FPPC Form 806
The California Fair Political Practices Commission requires public officials to report additional compensation received when appointing themselves to positions on committees, boards or commissions of a public agency, special district, and joint powers agency or authority. State regulations require the City to post Form 806 on its website listing all its City Council paid appointed positions. When there is a change in compensation or a new appointment, the form will be updated to reflect the change.
Foothill Transit Executive Board
Foothill Transit, a joint powers authority of 22 member cities in the San Gabriel and Pomona Valleys, operates a fixed-route bus public transit service in the San Gabriel Valley. It was created in 1988 after the former Southern California Rapid Transit District (RTD) announced service cuts and fare increases that would negatively impact the San Gabriel Valley. In an effort to provide better public transportation options for the community while reducing costs and improving local control, the Los Angeles County Transportation Commission (LACTC) approved Foothill Transit's application to assume operation of 14 lines which were operated by the RTD.
About its Board
Its five-member Executive Board is elected by the larger joint powers authority once a year at the agency's annual meeting. Members are charged with overseeing the system to ensure levels of service, fares, and operational policies and fair and consistent with policy.

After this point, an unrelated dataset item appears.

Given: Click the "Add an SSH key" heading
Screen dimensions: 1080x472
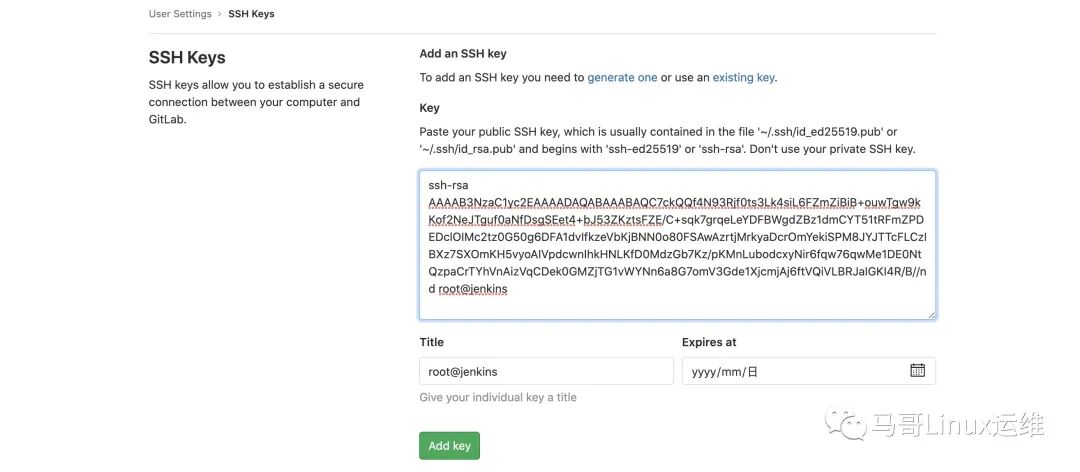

Board of Trustees of the Greater Los Angeles County Vector Control District
The Greater Los Angeles County Vector Control District (GLACVCD) is a non-enterprise, independent, special district, enabled and empowered to act as a public health agency as a result of legislation incorporated in the California State Health and Safety Code. GLACVCD is one of five mosquito and vector control districts in Los Angeles County. The District serves approximately 6 million residents in a 1,330 square mile area, making GLACVCD the largest vector control district in Los Angeles County.
About its Board
The District’s governing power is vested in its 35 members of the Board of Trustees. One trustee is appointed by each of the 34 cities and the County Board of Supervisors appoints one to represent unincorporated areas of Los Angeles County. To be appointed, the member must reside in and be a resident voter of the representative city (or county for county member) in the District. Board member duties and responsibilities include setting policy, establishing the budget, approving expenditures, and retaining legal counsel.
The trustees serve a minimum of two or four-year terms without compensation, but do receive an in lieu travel expense of $100 for attending each regularly scheduled board meeting. The regularly scheduled board meetings are held on the second Thursday of each month, starting at 7 p.m., at District headquarters in Santa Fe Springs. All meetings are open to the public.
Los Angeles County Sanitation District 21 Board of Directors
The Sanitation Districts protect public health and the environment through innovative and cost-effective wastewater and solid waste management, and in doing so convert waste into resources such as recycled water, energy, and recycled materials. The Sanitation Districts are a public agency created under State law to manage wastewater and solid waste on a regional scale and consist of 23 independent special districts serving about 5.7 million people in Los Angeles County. The service area covers approximately 820 square miles and encompasses 78 cities and unincorporated territory within the county.
About its Board
Special districts are governed by a board of directors made up of elected officials from the local government agencies served by the district. The board of directors for a county sanitation district is made up of elected officials from each city within the sanitation district and the Chairperson of the Board of Supervisors representing unincorporated areas. In cases where a county sanitation district is entirely within one city or is entirely unincorporated territory, either all members of the city council or the Board of Supervisors form the board of directors. The boundaries of county sanitation districts are often established by drainage areas and may not follow political boundaries.
San Gabriel Valley Council of Governments Governing Board
The San Gabriel Valley Council of Governments is a sub-regional organizations within the San Gabriel Valley Council of Governments (SCAG) Region. During the past four decades, SCAG has become the largest of nearly 700 councils of government in the United States, functioning as the Metropolitan Planning Organization (MPO) for Southern California. SCAG is mandated by federal and state law to develop regional plans for transportation, growth management, housing development, air quality and other issues of regional significance.
About its Board
When the San Gabriel Valley Council of Governments was first formed in 1994, the founding members determined that all member agencies would have equal representation on the Governing Board. The SGVCOG Governing Board is comprised of a representative and alternate from the City Council of each member city. Additionally, each of the three Los Angeles County Supervisors representing areas in the SGV has a seat on the COG Governing Board. The three San Gabriel Valley water agencies share a single membership on the board.